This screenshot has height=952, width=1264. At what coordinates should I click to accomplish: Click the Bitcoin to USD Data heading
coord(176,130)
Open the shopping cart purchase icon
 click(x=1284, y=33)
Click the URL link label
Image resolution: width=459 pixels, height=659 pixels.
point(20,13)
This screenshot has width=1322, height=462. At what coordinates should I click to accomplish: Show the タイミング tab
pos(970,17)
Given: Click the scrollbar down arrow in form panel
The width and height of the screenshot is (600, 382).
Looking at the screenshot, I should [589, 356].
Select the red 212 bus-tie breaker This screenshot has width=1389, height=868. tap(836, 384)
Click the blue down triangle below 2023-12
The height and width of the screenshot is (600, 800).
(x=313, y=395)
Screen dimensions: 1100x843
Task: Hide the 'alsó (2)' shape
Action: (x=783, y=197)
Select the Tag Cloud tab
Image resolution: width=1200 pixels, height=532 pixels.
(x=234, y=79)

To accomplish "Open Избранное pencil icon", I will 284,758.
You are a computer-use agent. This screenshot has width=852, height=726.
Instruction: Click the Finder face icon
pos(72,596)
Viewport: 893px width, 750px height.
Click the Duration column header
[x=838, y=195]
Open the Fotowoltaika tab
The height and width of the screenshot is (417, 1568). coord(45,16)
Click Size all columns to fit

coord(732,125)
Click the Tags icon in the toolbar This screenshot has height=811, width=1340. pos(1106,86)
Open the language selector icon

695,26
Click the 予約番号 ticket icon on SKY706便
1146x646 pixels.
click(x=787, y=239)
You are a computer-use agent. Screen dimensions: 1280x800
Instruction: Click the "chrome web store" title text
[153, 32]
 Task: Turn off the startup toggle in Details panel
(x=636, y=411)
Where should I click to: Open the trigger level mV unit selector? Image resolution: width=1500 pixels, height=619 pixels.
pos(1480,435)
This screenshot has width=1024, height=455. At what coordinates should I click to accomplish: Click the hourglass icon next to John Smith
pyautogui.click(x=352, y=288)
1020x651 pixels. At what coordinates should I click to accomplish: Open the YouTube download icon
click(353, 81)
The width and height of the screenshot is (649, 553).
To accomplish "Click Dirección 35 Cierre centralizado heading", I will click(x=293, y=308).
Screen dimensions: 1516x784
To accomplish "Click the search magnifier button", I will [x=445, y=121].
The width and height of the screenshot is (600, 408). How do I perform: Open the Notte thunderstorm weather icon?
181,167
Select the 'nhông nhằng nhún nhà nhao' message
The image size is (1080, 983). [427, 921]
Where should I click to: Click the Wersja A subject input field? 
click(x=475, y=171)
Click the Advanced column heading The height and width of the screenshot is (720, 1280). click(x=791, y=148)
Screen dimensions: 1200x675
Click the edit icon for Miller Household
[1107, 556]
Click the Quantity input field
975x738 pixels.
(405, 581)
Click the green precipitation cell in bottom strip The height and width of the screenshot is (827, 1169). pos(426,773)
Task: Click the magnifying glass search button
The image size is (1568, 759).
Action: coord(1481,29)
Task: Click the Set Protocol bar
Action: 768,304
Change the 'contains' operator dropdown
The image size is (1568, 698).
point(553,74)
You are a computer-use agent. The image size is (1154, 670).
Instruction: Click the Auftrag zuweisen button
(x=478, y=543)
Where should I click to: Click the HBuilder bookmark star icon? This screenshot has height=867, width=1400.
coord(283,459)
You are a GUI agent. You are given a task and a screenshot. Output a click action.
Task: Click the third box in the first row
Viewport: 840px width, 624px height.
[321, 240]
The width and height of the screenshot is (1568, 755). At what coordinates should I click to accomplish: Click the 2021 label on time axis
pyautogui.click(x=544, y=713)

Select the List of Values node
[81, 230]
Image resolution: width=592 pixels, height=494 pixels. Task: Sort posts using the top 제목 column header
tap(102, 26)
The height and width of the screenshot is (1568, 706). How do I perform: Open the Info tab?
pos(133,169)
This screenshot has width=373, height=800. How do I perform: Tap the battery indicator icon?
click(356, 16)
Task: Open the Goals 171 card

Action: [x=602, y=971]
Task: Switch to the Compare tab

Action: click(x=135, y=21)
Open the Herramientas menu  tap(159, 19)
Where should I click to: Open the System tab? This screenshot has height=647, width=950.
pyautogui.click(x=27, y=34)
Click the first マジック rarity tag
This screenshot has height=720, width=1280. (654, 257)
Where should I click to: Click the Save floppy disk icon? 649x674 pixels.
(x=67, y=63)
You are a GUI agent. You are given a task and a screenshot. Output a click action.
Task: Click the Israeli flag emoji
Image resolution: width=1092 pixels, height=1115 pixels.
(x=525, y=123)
::::
● WHAT YOU ARE ASKED TO DO
Above are the records. Copy the lines beginning at the one that has "Click the Duration column header" and ending with the one that has "Click the Tags", unchanged.

● ANSWER SPACE
Click the Duration column header
[x=838, y=195]
Open the Fotowoltaika tab
The height and width of the screenshot is (417, 1568). coord(45,16)
Click Size all columns to fit

coord(732,125)
Click the Tags icon in the toolbar This screenshot has height=811, width=1340. pos(1106,86)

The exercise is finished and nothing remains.